The clone library analysis shows that in the pyrrhotite biofilter, biofilm consisted of Thiobacillus denitrificans (55.2% of the library), Sulfurimonas denitrificans (14.1% of the library), Thiobacillus thioparus (11.7% of the library), and sulphate-reducing bacterium STP23 (5.2% of the library). The metal ions in the water were measured by inductively coupled plasma mass spectrometry (ICP-MS). The concentrations of main heavy metal ions were very slow.

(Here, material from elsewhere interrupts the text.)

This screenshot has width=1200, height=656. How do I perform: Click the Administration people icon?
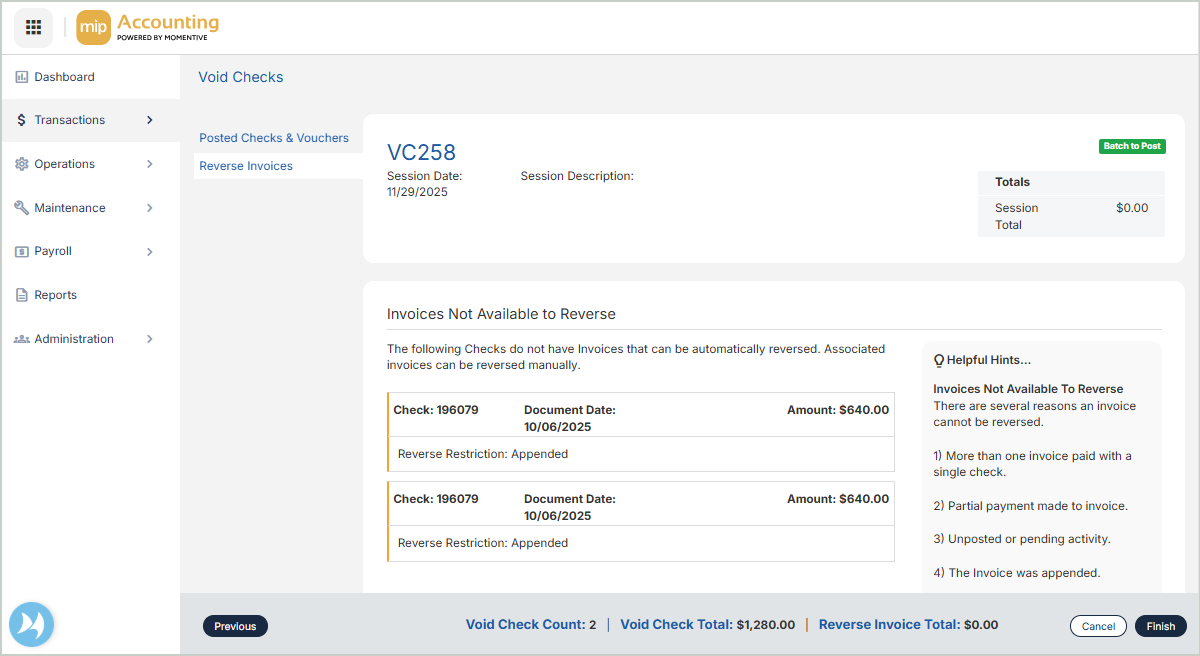(x=21, y=339)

The research work and results are described in detail in a separate file attached.

2. Conclusions
Laboratory-scale PSNOP biofitlers were constructed and operated to examine the feasibility of simultaneous nitrogen and phosphorus removals from wastewater based on pyrrhotite driven autotrophic denitrification. The findings show that sulphur-based autotrophic denitrificants (Thiobacillus denitrificans, Sulfurimonas denitrificans and Thiobacillus thioparus) can be enriched from anaerobic sludge, which makes the PSNOP biofilter technology practical by shortening the start-up period and by reducing its complexity. Culturing sulphur-based autotrophic denitrificants from anaerobic sludge is a novelty of this research project. The performance of PSNOP biofilters in simultaneous N and P removals was affected by a number of factors. For PSNOP, we have found that as the influent NO3--N and PO43--P concentrations were 27 and 6 mg/L, respectively, at HRT of 12 hours, TON and P removals were up to 76% and 92%, with effluent N and P concentrations up to 6.5 mg/L and 0.5 mg/L, respectively. This indicates that the PSNOP technology can be used as a tertiary treatment process for wastewater treatment plants. We have observed P precipitates formed in the biofilters, indicating that we can recover P from wastewater using PSNOP biofilter technology. Another novel finding is that in the biofilms, sulphate-reducing bacteria (SRB) and sulphur-based autotrophic denitrificans co-existed. Further studies should be explored to study C, P and S cycles in PSNOP systems.

3. Socio-economic impacts
PSNOP technology is considered to be the most promising technology for N and P removals from wastewater which does not contain sufficient organic matter, for example, the secondary wastewater treatment effluent. The research results have been presented in four peer-review journal papers and a number of journal papers are in preparation. This helps to demonstrate the technology and shows the strength of EU in environmental research. The research fellow has transferred his knowledge to the host institute. A final year project supervised by him won the Frank Lydon Award and the 12th International Undergraduate Awards. My research group is continuing this research with funding provided from other funding sources. This project has provided sufficient support to the research fellow. He carried out intensive studies on the PSNOP technology, obtained a huge amount of data, acquired experience in advanced analytical techniques, presented in national and international conferences, and published peer-review journal papers. He is now working full time in Nanjing University, China (Times Education World Ranking: 252-275) and is in charge of two large scale research projects in China. Therefore, this project will build a strong link between European research institutes (like NUI Galway) with research institutes in China. It produces a long-term synergy in research and fosters a spirit of collaboration between European and Chinese researchers.